Yo no tengo la respuesta a esta paradoja. Solo sé que sorprendentemente, pese a la experiencia y esa pátina moral y civilizadora que nos adorna no hemos avanzado ni un ápice en esa dirección. Intento explicárselo a los jóvenes cuando tengo oportunidad. Casi siempre me escuchan con esa condescendencia con la que se obsequia a quien cuenta batallitas con las que nadie se identifica. Otras veces se muestran más comprensivos, y hasta convencidos, pero al día siguiente, una bandera del color que sea o una causa sin contenido despierta en ellos la necesidad de estigmatizar al adversario y aniquilarlo. Nunca sabemos en qué acabará lo que se inicia sin aparente trascendencia. El llamado efecto mariposa nos coge siempre con la guardia baja. Acontecimientos sin aparente importancia desencadenan procesos que separan familias, y amigos, dividen nuestra sociedad, generan malestar, crisis económicas, y no con poca frecuencia ese derramamiento de sangre del que luego todos renegamos.
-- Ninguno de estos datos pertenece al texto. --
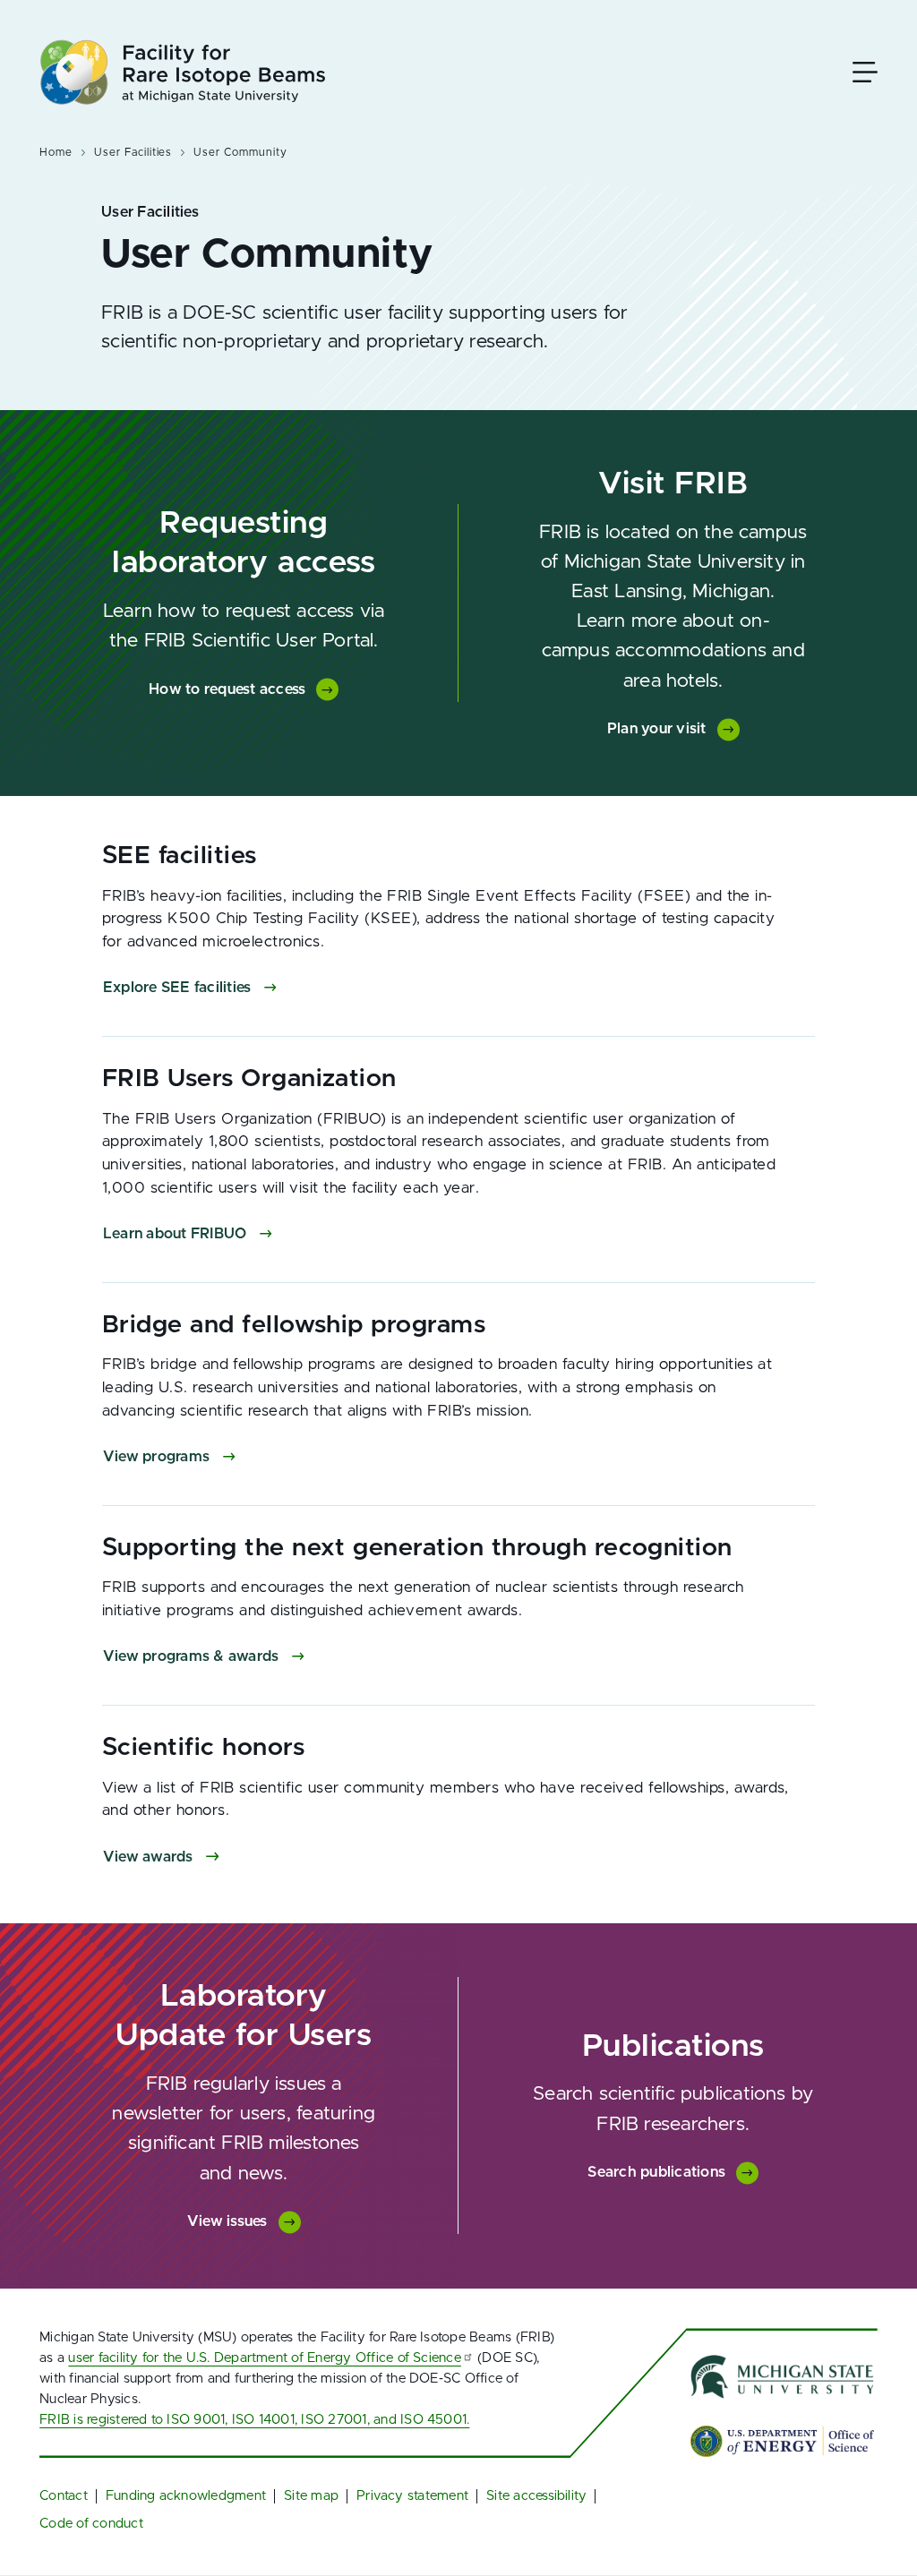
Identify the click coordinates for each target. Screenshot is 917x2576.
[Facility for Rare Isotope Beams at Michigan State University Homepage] (182, 72)
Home (56, 152)
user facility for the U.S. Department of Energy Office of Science (264, 2358)
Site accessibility (536, 2496)
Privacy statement (412, 2496)
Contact (63, 2496)
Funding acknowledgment (186, 2496)
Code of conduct (91, 2523)
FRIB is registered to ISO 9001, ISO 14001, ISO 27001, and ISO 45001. (254, 2419)
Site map (311, 2496)
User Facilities (133, 152)
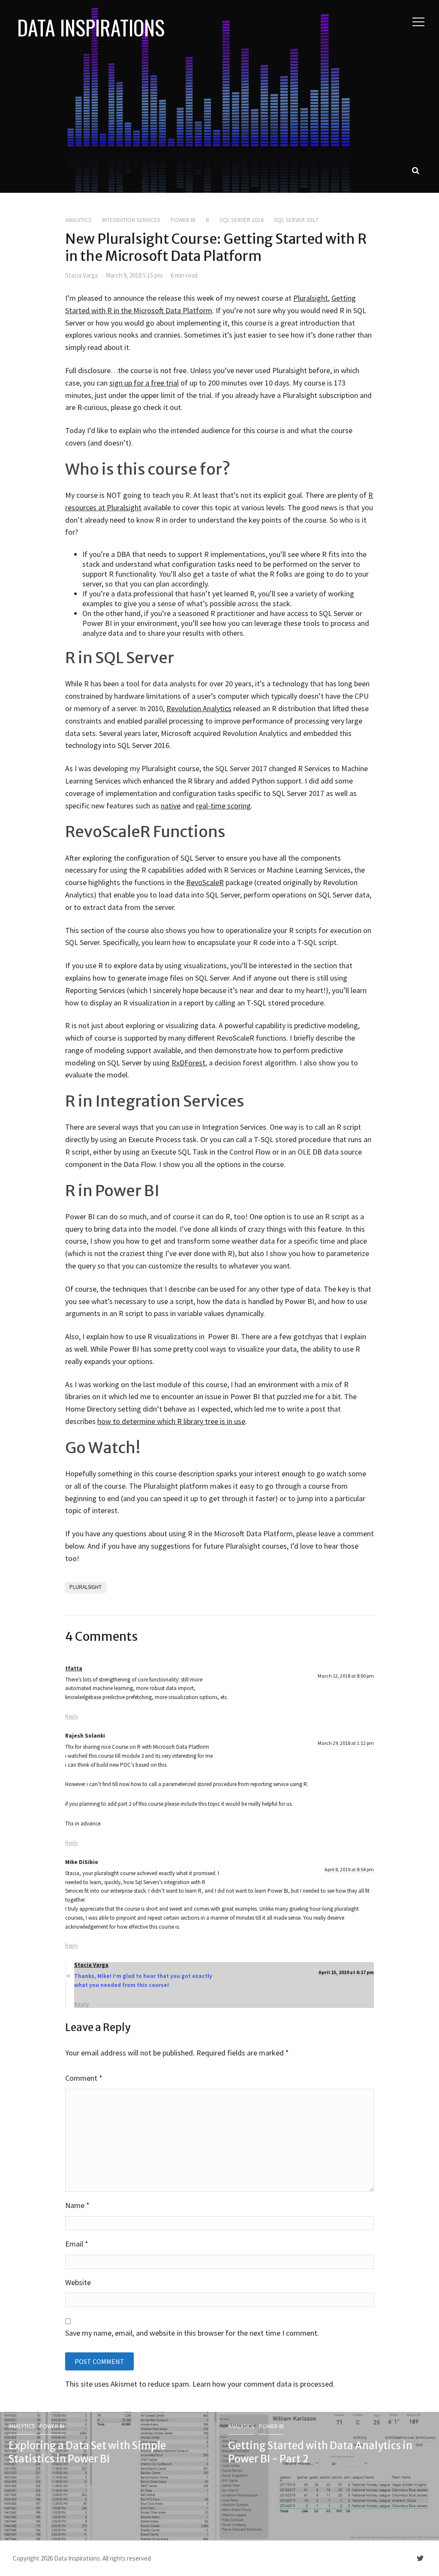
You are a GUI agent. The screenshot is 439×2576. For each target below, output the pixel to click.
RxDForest (188, 1063)
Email (76, 2244)
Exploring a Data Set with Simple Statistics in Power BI (87, 2452)
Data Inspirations (91, 27)
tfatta (73, 1668)
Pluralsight (310, 298)
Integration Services (131, 220)
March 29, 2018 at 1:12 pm (346, 1743)
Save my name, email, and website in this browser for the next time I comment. (192, 2333)
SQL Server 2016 (242, 220)
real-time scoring (223, 806)
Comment (83, 2078)
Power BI (183, 220)
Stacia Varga (81, 275)
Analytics (78, 220)
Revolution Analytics (199, 708)
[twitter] (420, 2558)
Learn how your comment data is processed (262, 2384)
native (170, 806)
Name (77, 2205)
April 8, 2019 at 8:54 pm (349, 1869)
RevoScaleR (205, 882)
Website (78, 2282)
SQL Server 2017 (296, 220)
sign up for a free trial (144, 383)
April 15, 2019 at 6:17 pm (346, 1972)
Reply (71, 1716)
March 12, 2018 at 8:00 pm (346, 1675)
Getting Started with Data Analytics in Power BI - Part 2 (320, 2452)
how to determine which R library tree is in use (171, 1421)
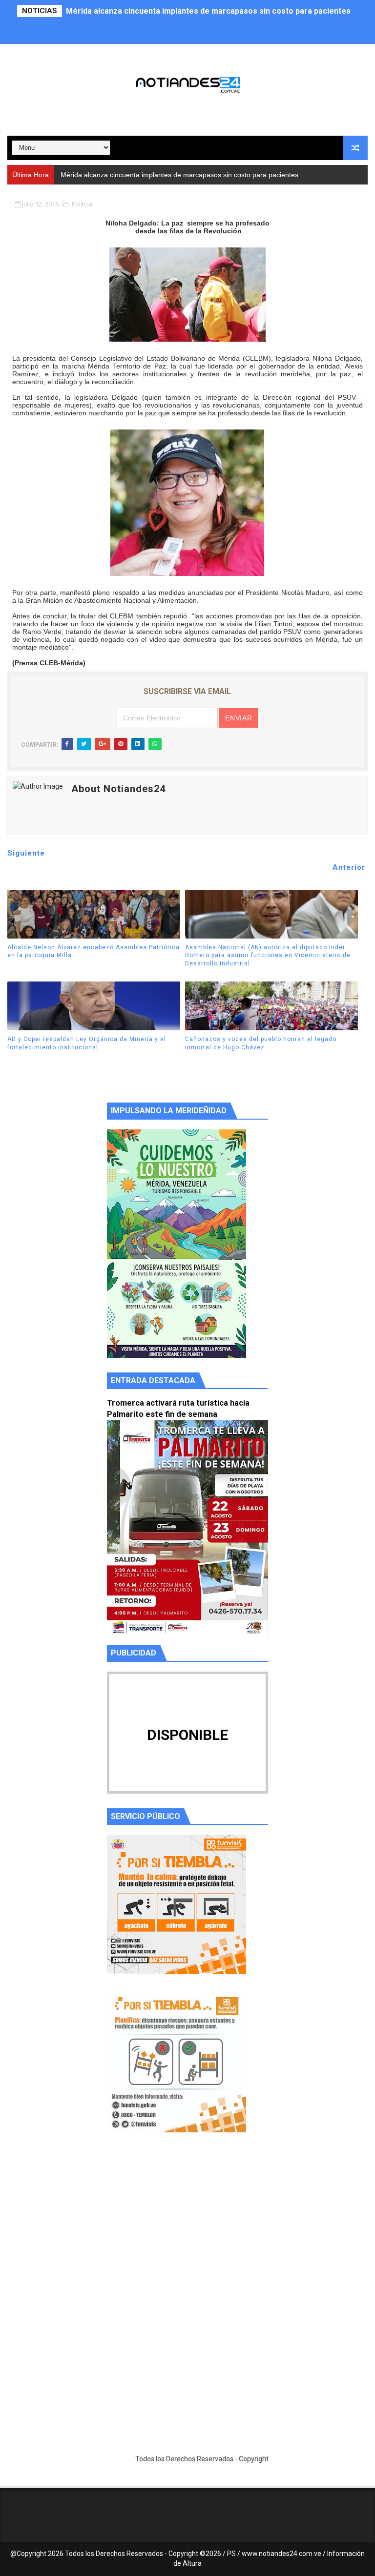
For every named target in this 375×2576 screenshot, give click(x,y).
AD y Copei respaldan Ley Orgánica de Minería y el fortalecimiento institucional (86, 1043)
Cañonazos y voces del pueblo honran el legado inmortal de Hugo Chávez (260, 1043)
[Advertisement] (187, 2232)
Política (82, 204)
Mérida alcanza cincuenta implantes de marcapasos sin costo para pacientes (208, 11)
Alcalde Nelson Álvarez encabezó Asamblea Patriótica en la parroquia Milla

Un día tras otro, los titulares hacen referencia a interminables conflictos que como un nudo gordiano son irresolubles dada la poca voluntad de sus protagonistas. La satisfacción de perjudicar al enemigo es superior a la responsabilidad de evitar el perjuicio a tu propia gente. Lo vemos en Oriente Medio un año tras otro, donde la dinámica autodestructiva se justifica no tanto en la supervivencia como en el deseo irrefrenable de dañar al contrario. En ese contexto es imposible progresar en la dirección adecuada. Los avances tecnológicos o sanitarios, en la producción de alimentos… todo aquello que se pensaba hace un siglo generaría una sociedad más próspera y justa, solo sirve para destruir mejor a unos, esclavizar a otros, y coaccionar a la mayoría.

Me disculpo por esta larga reflexión. Es lo que pienso, lo que siento, y lamentablemente no deja espacio al optimismo. Al menos hoy. Mañana será otro día.